> **Working data**:
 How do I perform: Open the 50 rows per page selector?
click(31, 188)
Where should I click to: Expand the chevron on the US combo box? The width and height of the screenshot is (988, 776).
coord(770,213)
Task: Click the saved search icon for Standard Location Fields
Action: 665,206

> **Task instructions**: Start to finish, give the listing again exactly.

> **Exercise answer**:
 How do I perform: Open the 50 rows per page selector?
click(31, 188)
Where should I click to: Expand the chevron on the US combo box? The width and height of the screenshot is (988, 776).
coord(770,213)
Task: Click the saved search icon for Standard Location Fields
Action: 665,206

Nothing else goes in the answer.